Task statement: Repeat exactly the lines that begin at the one containing "The image size is (352, 397)." and end at the final line of the records; include no pictures and nothing else.

Data extracts:
☆ ☆ ☆ ☆

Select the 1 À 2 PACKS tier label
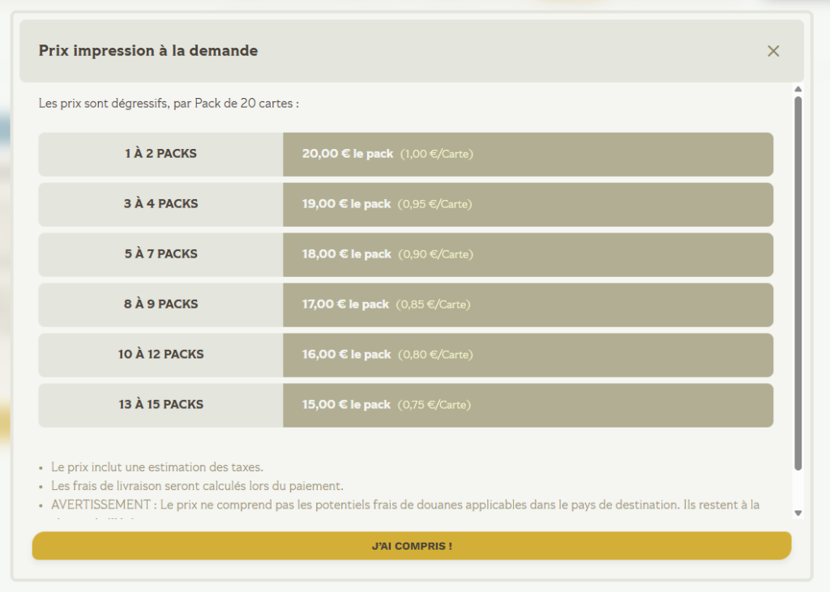 pyautogui.click(x=160, y=154)
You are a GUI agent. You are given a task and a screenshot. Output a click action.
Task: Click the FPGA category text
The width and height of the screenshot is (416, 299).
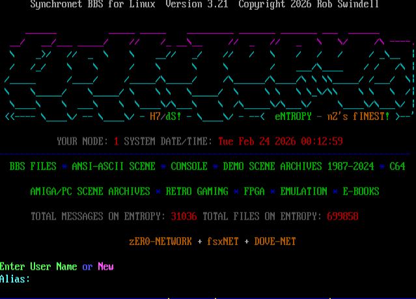click(254, 192)
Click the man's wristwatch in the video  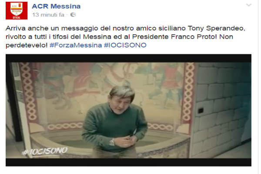click(x=112, y=142)
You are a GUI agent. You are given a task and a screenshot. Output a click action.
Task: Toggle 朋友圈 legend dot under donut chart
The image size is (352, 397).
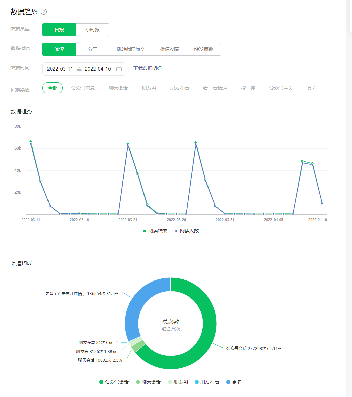[170, 382]
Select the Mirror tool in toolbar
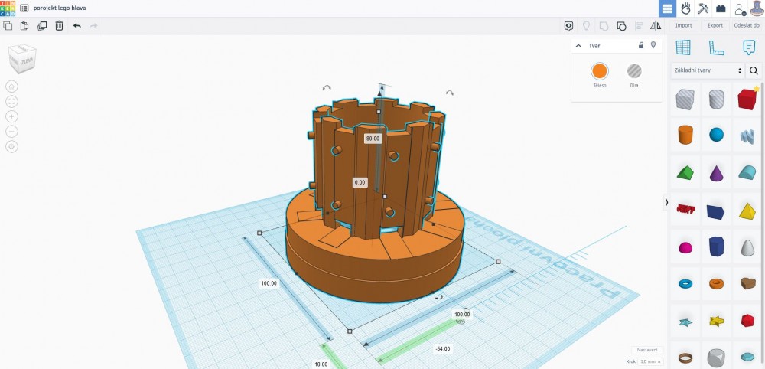The width and height of the screenshot is (765, 369). pos(655,25)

☆ ☆ ☆ ☆

Written solution:
The image size is (352, 397).
[170, 382]
Select the Mirror tool in toolbar
The width and height of the screenshot is (765, 369). pos(655,25)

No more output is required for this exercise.